Breaking the Universe: Discoveries from the Beginning of Time

MARCH 22, 2024

Dr. Caitlin Casey

Associate Professor, UT Department of Astronomy

What is the talk about?

The powerful James Webb Space Telescope allows us to see back to the beginning of time, shortly after the Big Bang, when the first stars and galaxies were only starting to form. Professor Caitlin Casey will explore with us some exciting new discoveries made using JWST during the first billion years of cosmic time. These discoveries are challenging scientists’ existing understanding about the universe itself and will change the way you see the cosmos.  

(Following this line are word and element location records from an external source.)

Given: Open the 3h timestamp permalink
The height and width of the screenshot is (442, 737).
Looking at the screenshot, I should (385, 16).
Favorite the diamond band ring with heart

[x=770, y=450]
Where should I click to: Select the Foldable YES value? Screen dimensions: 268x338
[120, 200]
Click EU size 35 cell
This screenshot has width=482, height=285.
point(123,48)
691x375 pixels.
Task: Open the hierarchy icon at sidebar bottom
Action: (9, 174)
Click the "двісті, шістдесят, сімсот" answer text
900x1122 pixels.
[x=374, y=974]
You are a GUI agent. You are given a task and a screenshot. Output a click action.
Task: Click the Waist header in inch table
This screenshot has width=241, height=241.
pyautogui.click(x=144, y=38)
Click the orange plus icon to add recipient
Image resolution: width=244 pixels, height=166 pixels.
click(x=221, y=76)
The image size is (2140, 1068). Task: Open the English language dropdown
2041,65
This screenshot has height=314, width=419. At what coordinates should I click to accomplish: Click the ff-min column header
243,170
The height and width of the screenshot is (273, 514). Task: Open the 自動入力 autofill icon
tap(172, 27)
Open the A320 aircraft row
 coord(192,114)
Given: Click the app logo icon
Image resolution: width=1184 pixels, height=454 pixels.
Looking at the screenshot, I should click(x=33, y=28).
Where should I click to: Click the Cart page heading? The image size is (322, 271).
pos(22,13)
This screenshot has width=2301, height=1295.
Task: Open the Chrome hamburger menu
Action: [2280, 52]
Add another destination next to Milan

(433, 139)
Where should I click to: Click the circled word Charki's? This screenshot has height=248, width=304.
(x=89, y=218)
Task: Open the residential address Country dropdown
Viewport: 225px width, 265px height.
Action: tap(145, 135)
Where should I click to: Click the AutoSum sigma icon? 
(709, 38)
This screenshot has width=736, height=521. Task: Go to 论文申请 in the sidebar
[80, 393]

Image of the Ring Nebula, based on research by a team including Prof. Dinerstein and Dr. Kaplan of UT Astronomy. Image credit: ESA/Webb, NASA, CSA, M. Barlow (UCL), N. Cox (ACRI-ST), R. Wesson (Cardiff University).

About our presenter

Dr. Caitlin Casey

Dr. Caitlin Casey

Caitlin Casey is observational astronomer and Associate Professor of Astronomy at the University of Texas at Austin.  She has expertise in the most massive galaxies formed through cosmic time and uses an array of telescopes around the world and in space to answer fundamental questions about the growth of the first galaxies.  She leads the largest public program on the James Webb Space Telescope called COSMOS-Web, a deep field about 200 times larger than the original Hubble Deep Field.  She completed her PhD at the University of Cambridge and spent five years as a postdoctoral researcher in Hawaii and California before joining the faculty at UT in 2015.